** start DOCUMENT **

Cindy Lu: Yeah. So I imagine people are figuring out what kind of tools they can use right? Excel's a pretty simple one, but are there other tools that have helped you make these predictions and gather the data and get more insights versus just getting more data?
Sean Huurman: Yeah, absolutely. Well reporting tools are key like you said, robust tools beyond Excel. So being able to get access to the same tools that the finance team has is key but you're also seeing organizations popup that are very focused on HR analytics so we partner with predictive HR as an example out of Boston and they have been phenomenal at really helping us crack not only the calculations and the findings but the dashboards that we need to be able to present it to our leaders. I'll tell you when I first got to Service King and we started talking about this concept of HR analytics and workforce planning, we got a lot of glazed eyes because people didn't understand it and we weren't speaking the language of the business. We had to learn how to speak their language. Once we did that and we were able to put it into data that they understood in a format that was simple in a dashboard thanks to predictive HR we were able to really now start to make a difference and I can tell you that the 350 GMs in our business are clamoring for this information now because they can see the value that it's bringing into their shop.
Cindy Lu: That's awesome. I love it. So you're like-
Sean Huurman: Yeah.
Cindy Lu: -"when this happens with your people, this is what happens with your [pianal 00:12:42]"
Sean Huurman: We've got it so it starts blinking bright red "don't pay attention, we're about to leave you." Imagine the power of that to be able to know that when you walk in the morning "Cindy's thinking about leaving for some reason so you may want to go talk to her." Pretty powerful stuff.
Cindy Lu: Yeah, that's awesome. That's awesome. Definitely sounds like marketing. I love it. So what about some simple tips for people to get started today. If they don't have these tools yet what's one or two things that they can do to just get started today? I'm all [inaudible 00:13:20].
Sean Huurman: Yeah. I think even when I think about some of the members on my team a lot of HR people tend to shy away from the numbers right? They get intimidated by the numbers and analytics so you have to build a team around you of folks that have the talent to be able to think this way and dive into the numbers so I like to think of myself as a numbers oriented HR guy. But I make sure that I got some key really smart people that can help me dig into the data and tell me what I'm seeing. So making sure that you got the right skillset as an HR team in your team to be able to look that this stuff, the data scientist, the analytic, analytical folks, we pull in and partner with a lot of folks from finance because they have that particular mindset.
And then I think the second thing is making sure that we look up a little bit of about this already but... and once your workforce measures are [inaudible 00:14:28]. I think too often we're willing to hand them over to finance or another organization to run those numbers and I can tell you that often those numbers aren't necessarily telling you what they could be simply because the finance team may not be looking at them in depth the way that you or I would every day. We think about the employee base, we focus on what they're doing every day and so we look at the data differently so being able to own those numbers and be willing to stand up to how those calculations are happening is key so that again you're bringing that to the table.
And then as we talked about I think the third thing is just making sure you're speaking less in the HR language and speaking more in the language of the business. I think too often we will still around networking tables or conferences and start to use HR speak but when we'll get back to the office we've go to really turn it around and talk in terms that they understand in terms of how it will influence their business. Back to that GM in the shop that's concerned about somebody leaving. If I start using terms like "workforce planning" and "data analytics" I'm going to get glazed eyes. But if I break it down to "Hey this person is potentially going to leave you which means you're going to have x less revenue next month" now they understand what I'm talking about.

** end DOCUMENT **

REQUIRED TASK 1:
Convert every line of the entries into a JSON list of strings, one string per line, with blank lines dropped. Leave the pictures out of the answer.
The entries have no connection to the interview; treat them as separate material.

** start ENTRIES **

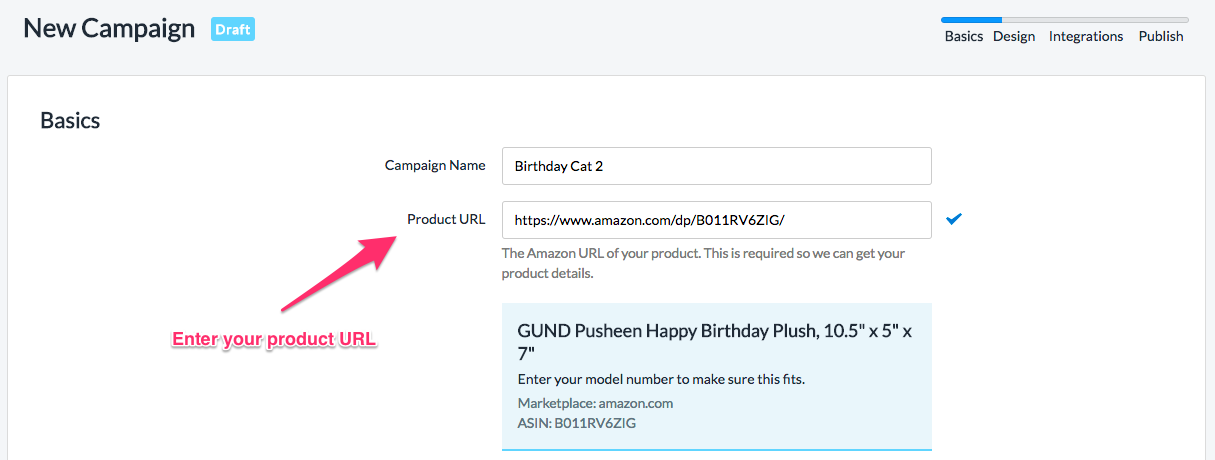Click the Campaign Name label
This screenshot has height=460, width=1215.
pyautogui.click(x=435, y=165)
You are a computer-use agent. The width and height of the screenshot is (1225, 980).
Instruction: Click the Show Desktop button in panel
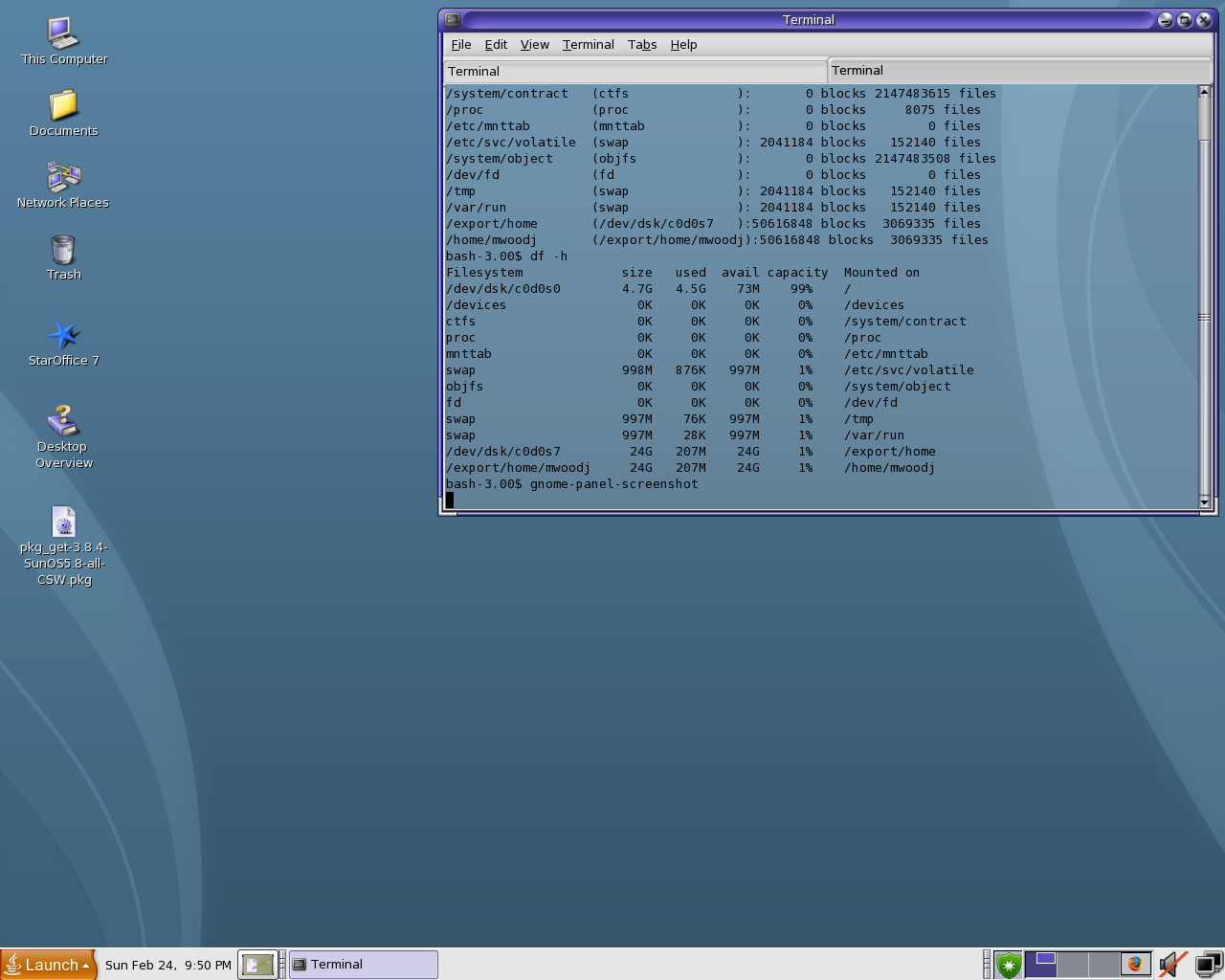pos(257,965)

** end ENTRIES **

REQUIRED TASK 2:
Using the interview on HR analytics, decide whether each statement agrees with it, and back each yes or no with the deciding words quoted exactly. (a) The business has 350 GMs who want this information. (b) Sean Huurman advises handing workforce measures over to finance to run. (c) Predictive HR is based out of Boston.

EXERCISE ANSWER 1:
[
  "Click the Campaign Name label",
  "This screenshot has height=460, width=1215.",
  "pyautogui.click(x=435, y=165)",
  "You are a computer-use agent. The width and height of the screenshot is (1225, 980).",
  "Instruction: Click the Show Desktop button in panel",
  "pos(257,965)"
]

EXERCISE ANSWER 2:
(a) Yes: "the 350 GMs in our business are clamoring for this information now"
(b) No: "being able to own those numbers and be willing to stand up to how those calculations are happening is key"
(c) Yes: "we partner with predictive HR as an example out of Boston"